Failure to Report Alleged Sexual Abuse Between Cognitively Impaired Residents
Penalty
Summary
The deficiency involves the facility’s failure to immediately report an allegation of sexual abuse between residents to the State Agency and other required authorities, as mandated by regulation and facility policy. Resident #1 was a cognitively severely impaired female with a history of cerebral infarction, bipolar disorder, memory deficit, left-sided paralysis, TIA, depression, fall risk, social isolation, and a documented care plan entry indicating risk for re‑traumatization related to prior trauma from other resident violence. Resident #2 was a cognitively severely impaired male with vascular dementia with mood disturbance, depression, cerebral infarction, and cognitive communication deficit. Both residents had care plans reflecting significant cognitive and functional impairments. A third resident (Resident #3) reported witnessing Resident #2 place his hand between Resident #1’s legs and touch her private area while they were seated together in the dining room, with no staff present at the time. The DON stated she was informed toward the end of January that Resident #2 attempted to touch Resident #1 while they were in the dining room. She reported that the incident was reported by a staff member, though she could not recall who, and that she did not consider the allegation valid because both involved residents denied the incident when questioned.

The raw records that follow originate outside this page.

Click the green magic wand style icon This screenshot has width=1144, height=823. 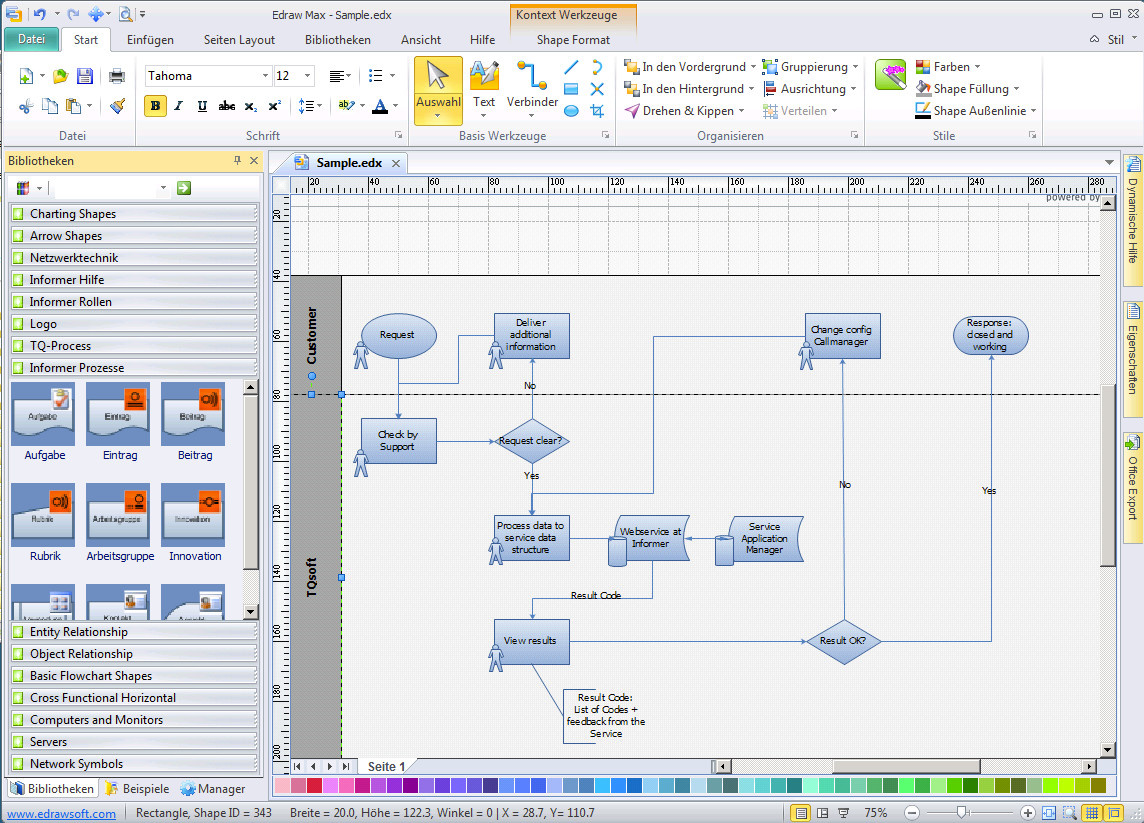[x=890, y=75]
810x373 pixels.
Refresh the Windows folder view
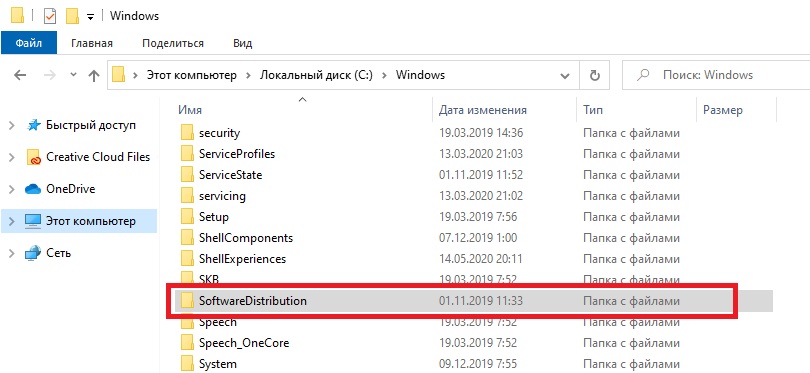[595, 75]
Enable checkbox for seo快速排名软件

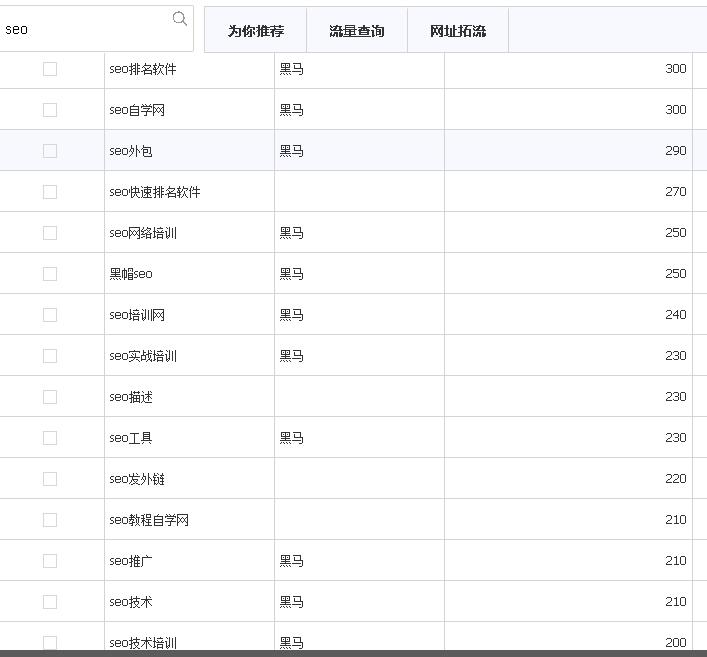click(50, 192)
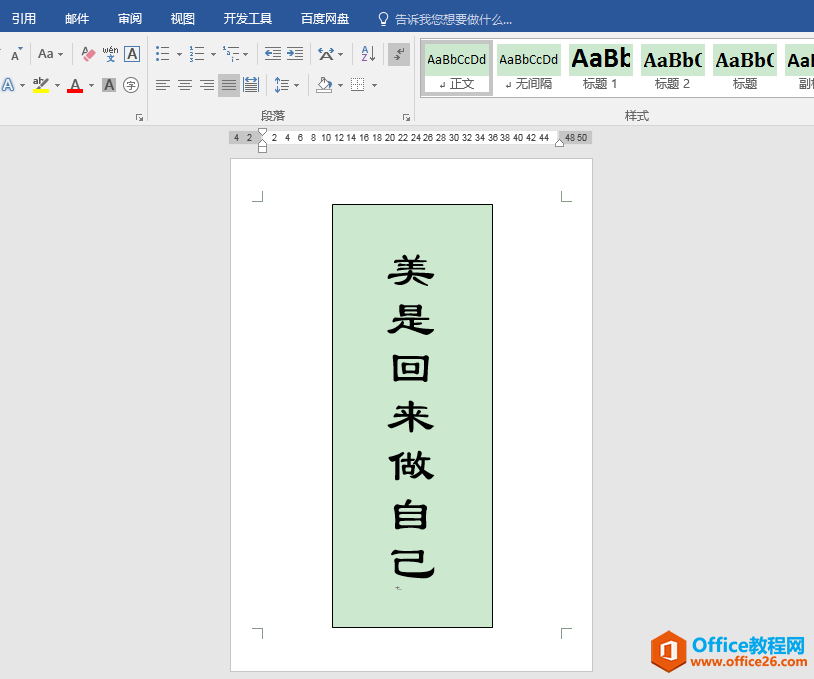The width and height of the screenshot is (814, 679).
Task: Open the Change Case (Aa) dropdown
Action: (50, 54)
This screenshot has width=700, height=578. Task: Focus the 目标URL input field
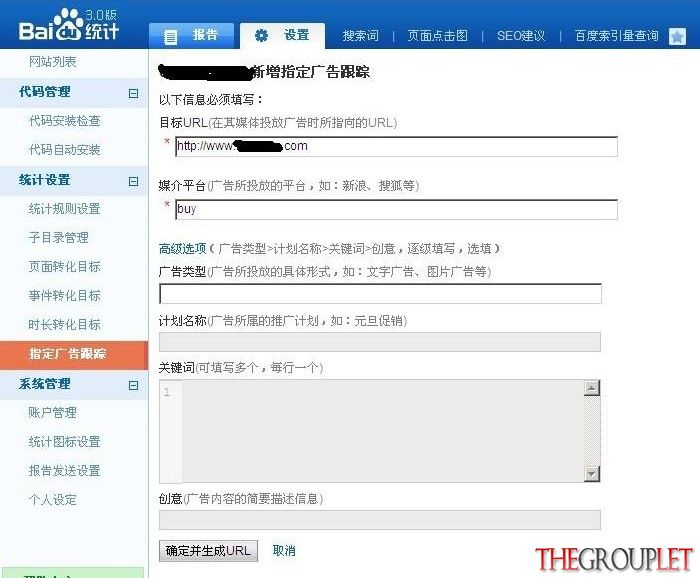396,146
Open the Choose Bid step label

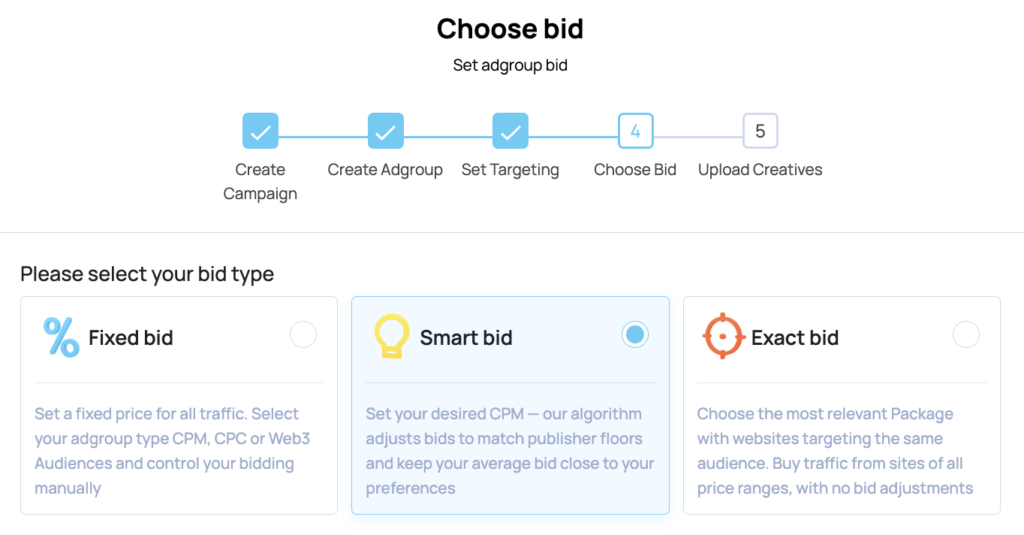(635, 170)
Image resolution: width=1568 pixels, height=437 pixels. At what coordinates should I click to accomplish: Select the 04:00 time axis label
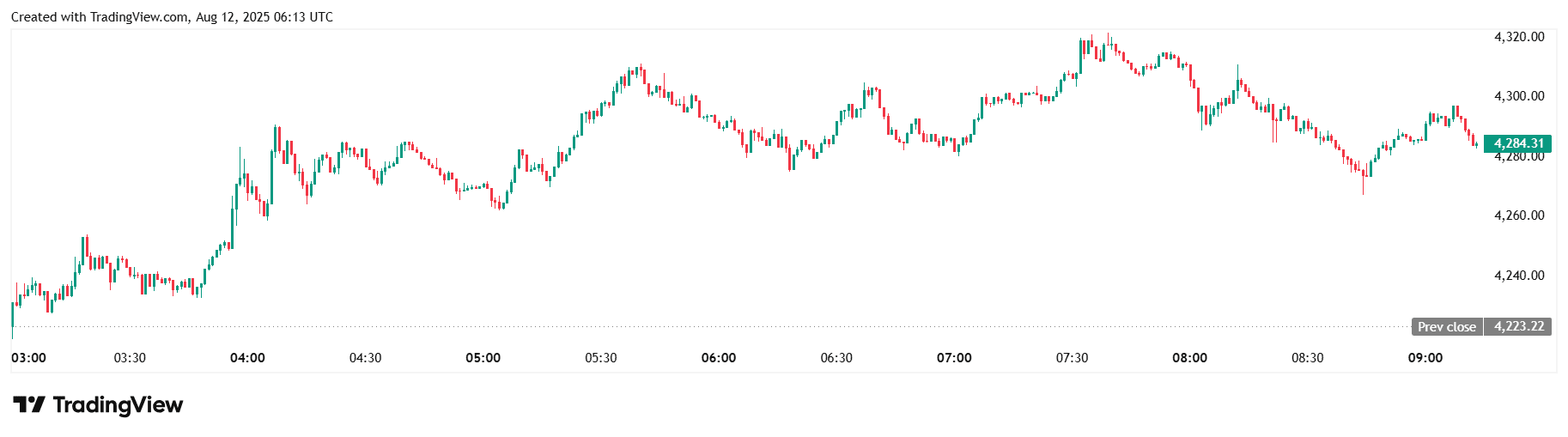click(x=247, y=357)
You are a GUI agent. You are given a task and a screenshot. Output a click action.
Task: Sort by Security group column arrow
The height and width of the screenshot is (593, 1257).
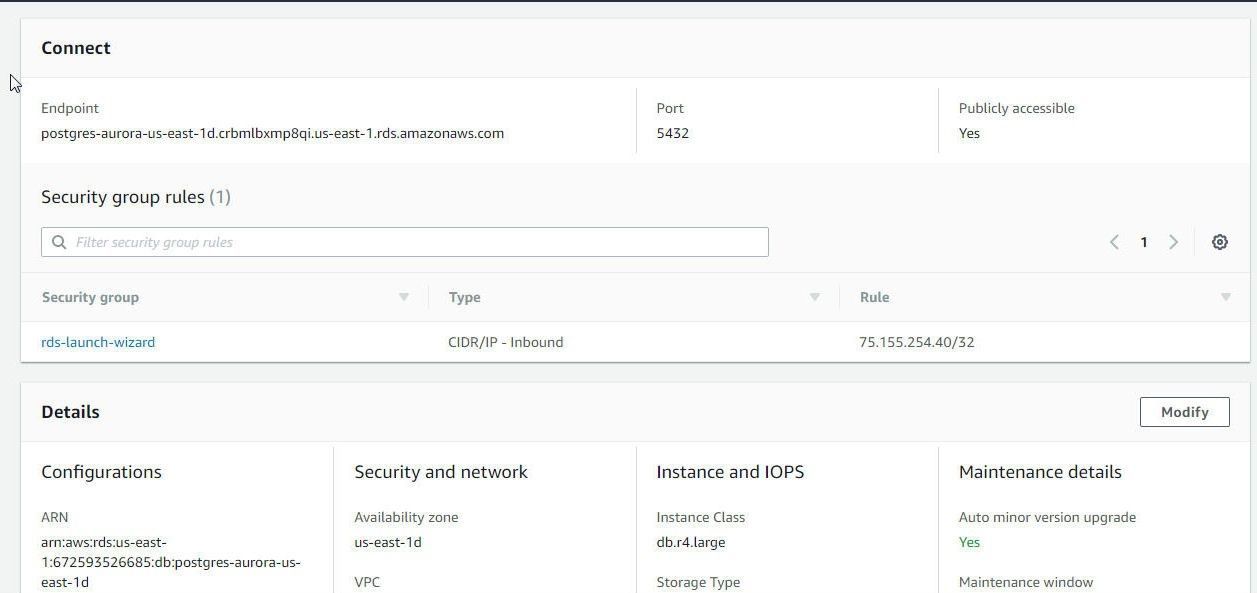(x=404, y=297)
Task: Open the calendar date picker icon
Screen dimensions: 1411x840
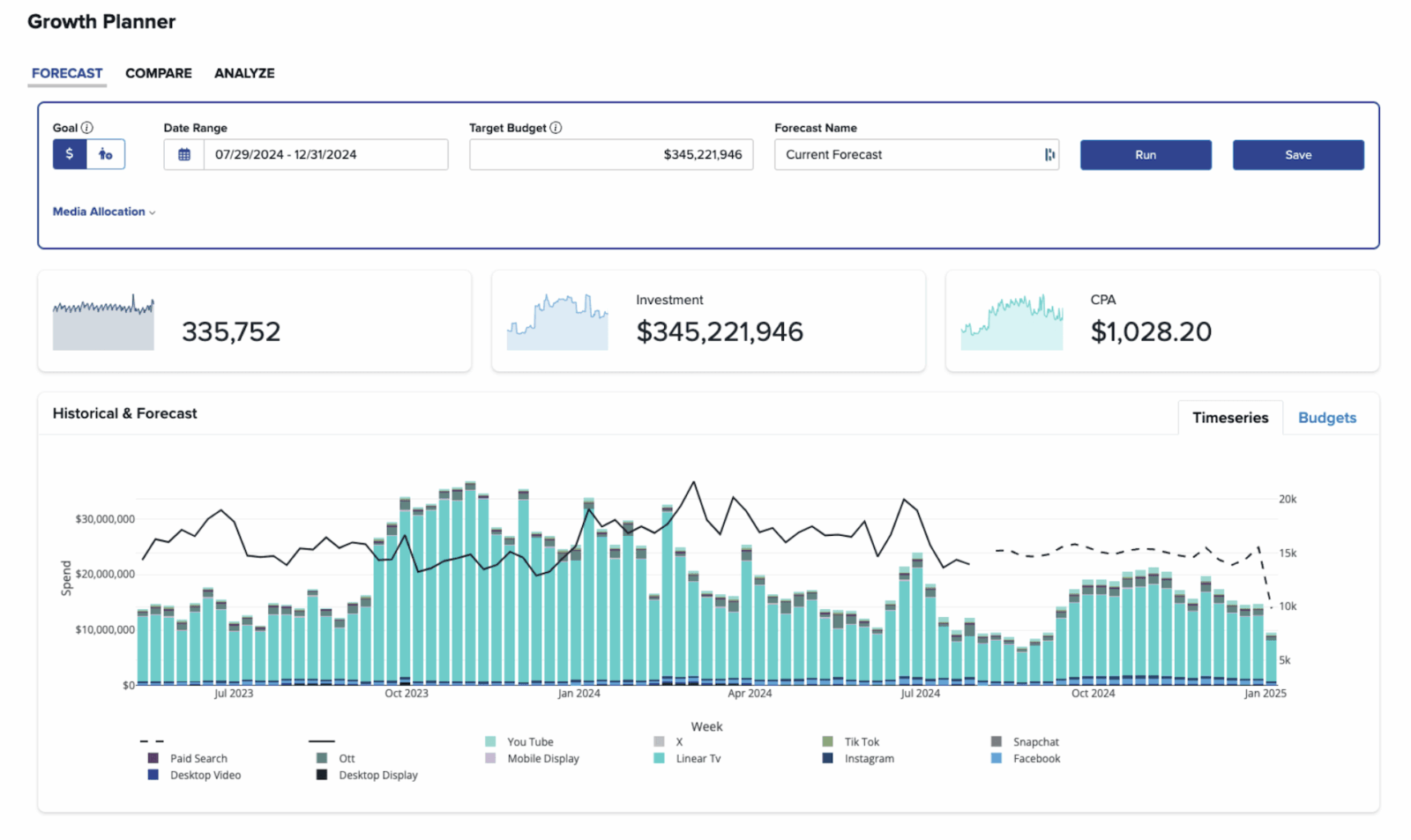Action: click(x=184, y=155)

Based on this, she did not report the allegation to the State. The Administrator, who served as the abuse coordinator, stated he was informed by a staff member (whom he could not identify) that Resident #2 touched Resident #1 in her private area while they were in the dining room. He confirmed that the residents were separated and that Resident #2 was placed on 1:1 and later transferred, but he did not report the allegation to the State Agency, citing both residents’ low BIMS scores, confusion, and the fact that Resident #2 was in the process of being transferred. When interviewed, Resident #1 denied being touched or hurt and was unable to recall any inappropriate touching. Review of Resident #1’s EMR revealed no progress notes, incident reports, or witness statements regarding the allegation, despite the facility’s written abuse policy requiring that all allegations of abuse, neglect, misappropriation, or exploitation be reported immediately to the Administrator and to appropriate State or Federal agencies within applicable timeframes.